Figure 4.

Expression of HAS2 in HUVEC cords and tubes. (A–C) Stages of tube formation in whole-mount, multiaxial vasculogenic cultures, as shown by epifluorescence microscopy in (A) and (B) (red, phalloidin stain for f-actin; blue, DAPI nuclear stain) and bright-field microscopy in (C) (crystal violet stain). At 24 hr (A), cells acquire spindle shapes with long, narrow pseudopodia (e.g., arrows). By 48 hr (B), the cells form a network of multicellular cords (arrows indicate three cords). Appearance of fully developed tubes (one is indicated in C), each with a patent lumen (Lu) and thin walls (arrows), occurs at 3–7 days.
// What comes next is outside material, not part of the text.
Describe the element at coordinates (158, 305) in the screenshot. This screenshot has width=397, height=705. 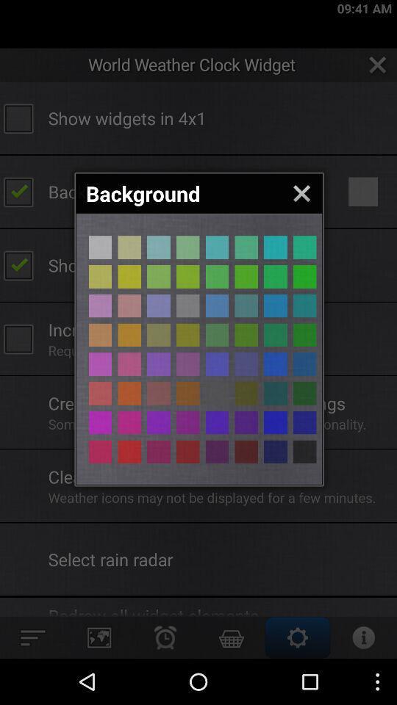
I see `background colour` at that location.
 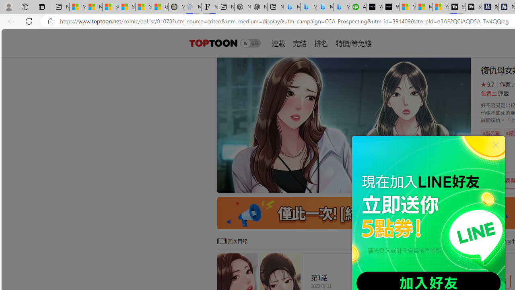 What do you see at coordinates (358, 7) in the screenshot?
I see `'Accounting Software for Accountants, CPAs and Bookkeepers'` at bounding box center [358, 7].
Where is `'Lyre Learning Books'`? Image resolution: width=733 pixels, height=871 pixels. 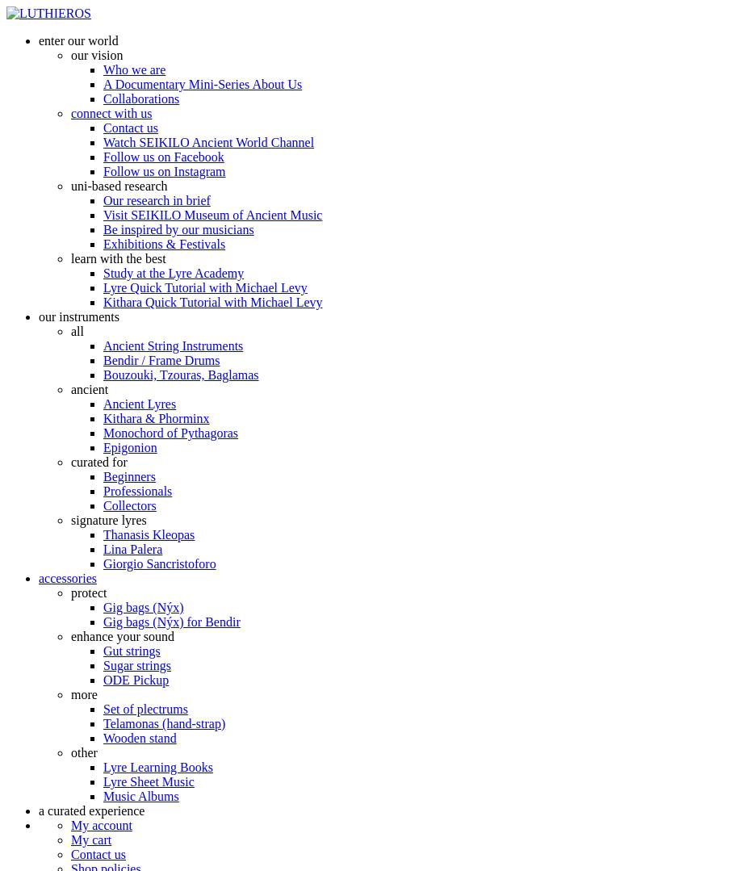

Areas of cytoplasm containing nuclei (asterisks) bulge into the lumen. In a Western blot of tubulogenic HUVEC extract (D), anti-HAS2 antibody (green stain) recognizes 53 and 64 kDa bands (asterisks). β-actin (red stain, arrowhead) marks 42 kDa. Ponceau S stain reveals many non-immunoreactive protein bands. (E–G) Whole-mounts of HUVEC cords and tubes in three-dimensional collagen gels evaluated by IF/confocal microscopy for HAS2 (green stain). (E) Cord of a 48-hr culture showing three cells (arrows) at a branch point. (F, G) Cross-sections of large-diameter (F) and small-diameter (G) tubes with patent lumens in a 4-day culture. In (F), arrows indicate the cells comprising the tube wall. In (E)–(G), f-actin is stained with phalloidin (red) and nuclei are stained with TO-PRO-3 (blue). Scale bar sizes: A, B = 100 µm; C = 50 µm; E, F = 10 µm; G = 5 µm. Abbreviations: HUVEC, human umbilical vein endothelial cell; DAPI, 4, 6-diamidino-2-phenylindole; IF, immunofluorescence; DF, dye front; MW, molecular weight.